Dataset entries
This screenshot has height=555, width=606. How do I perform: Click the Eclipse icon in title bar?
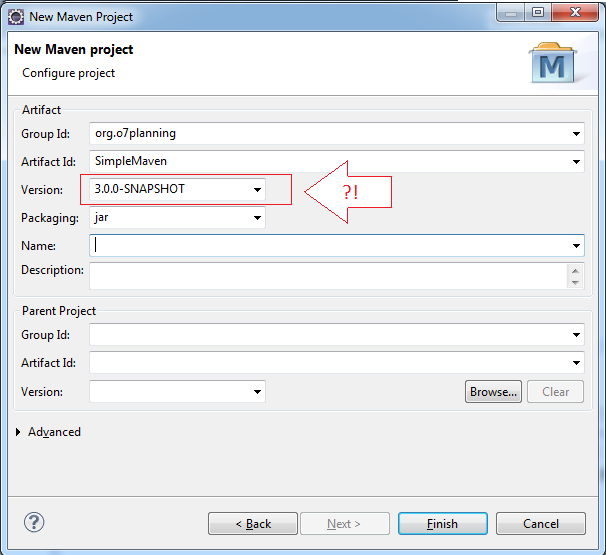pyautogui.click(x=16, y=17)
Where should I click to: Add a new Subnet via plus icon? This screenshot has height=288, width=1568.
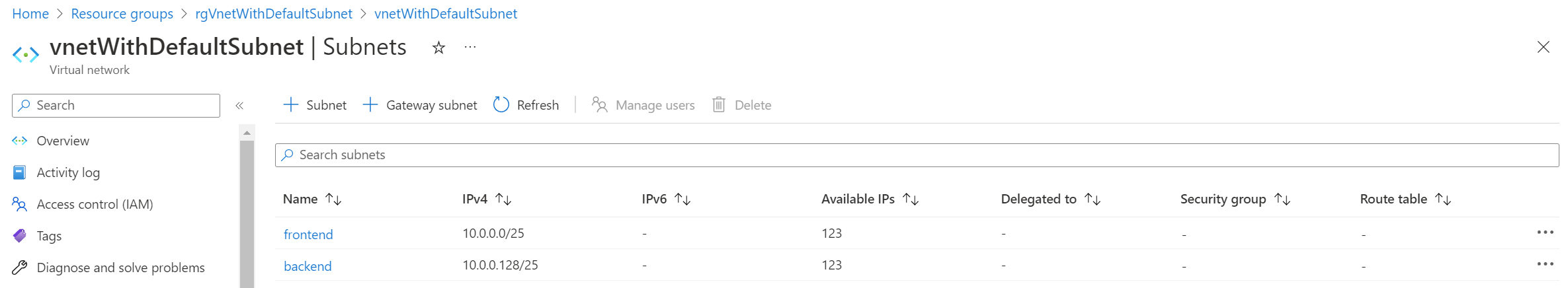(291, 105)
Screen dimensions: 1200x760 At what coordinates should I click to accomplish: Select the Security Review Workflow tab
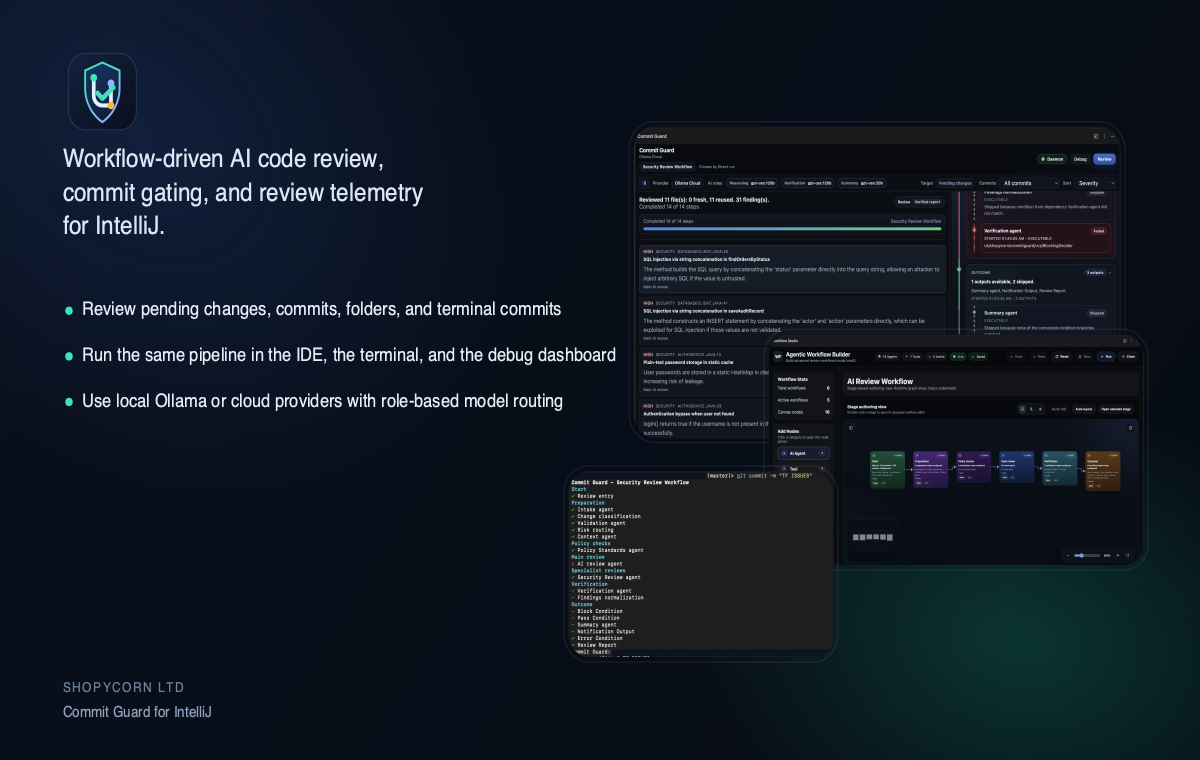pos(667,167)
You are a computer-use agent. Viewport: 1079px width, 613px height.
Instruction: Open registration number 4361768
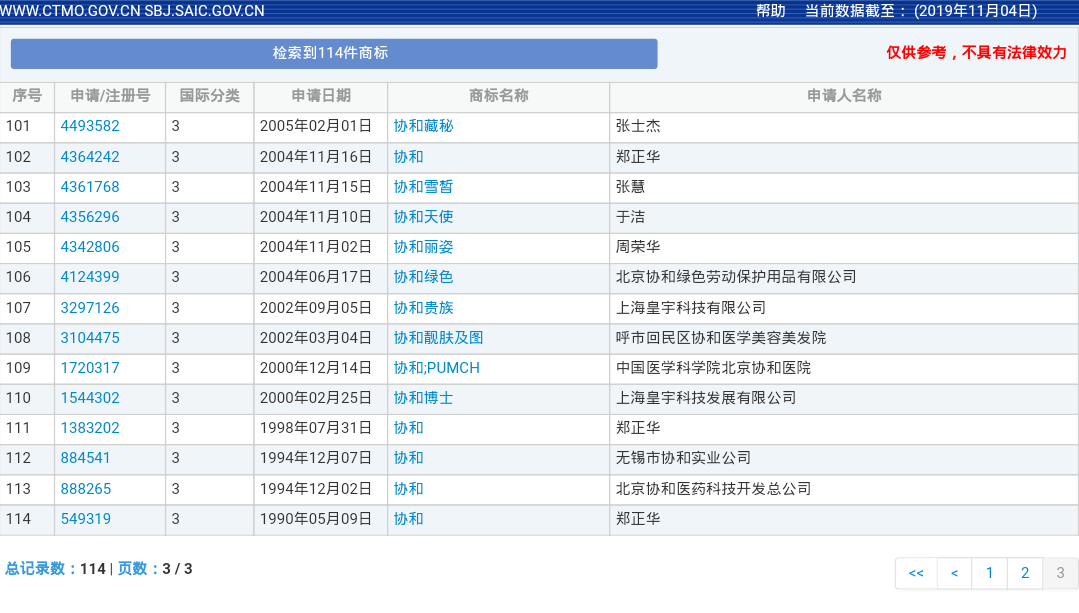90,187
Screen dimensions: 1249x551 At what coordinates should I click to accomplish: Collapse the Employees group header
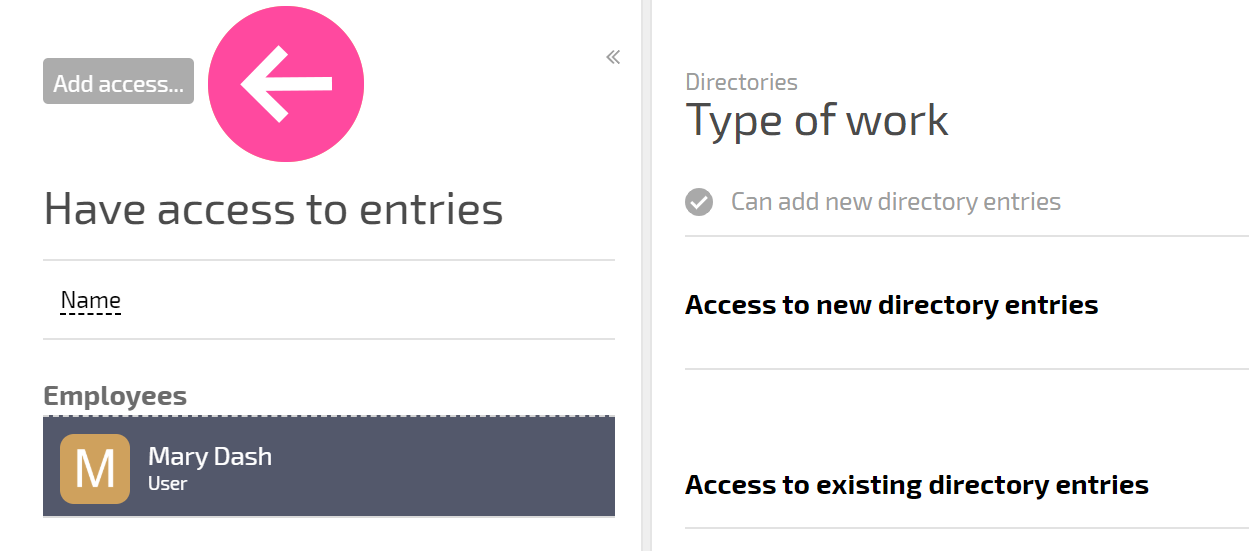(x=115, y=396)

*About this exercise*: All of the records should be set down exactly, minus the pictures they hold.

*Answer box*:
This screenshot has height=555, width=606. How do I perform: Click the Eclipse icon in title bar?
pyautogui.click(x=16, y=17)
Where should I click to: Add a new Subnet via plus icon? This screenshot has height=288, width=1568.
(291, 105)
Screen dimensions: 1200x760 At what coordinates should I click to accomplish: Select the Security Review Workflow tab
pos(667,167)
You are a computer-use agent. Viewport: 1079px width, 613px height.
Instruction: Open registration number 4361768
90,187
Screen dimensions: 1249x551 At what coordinates should I click to accomplish: Collapse the Employees group header
(x=115, y=396)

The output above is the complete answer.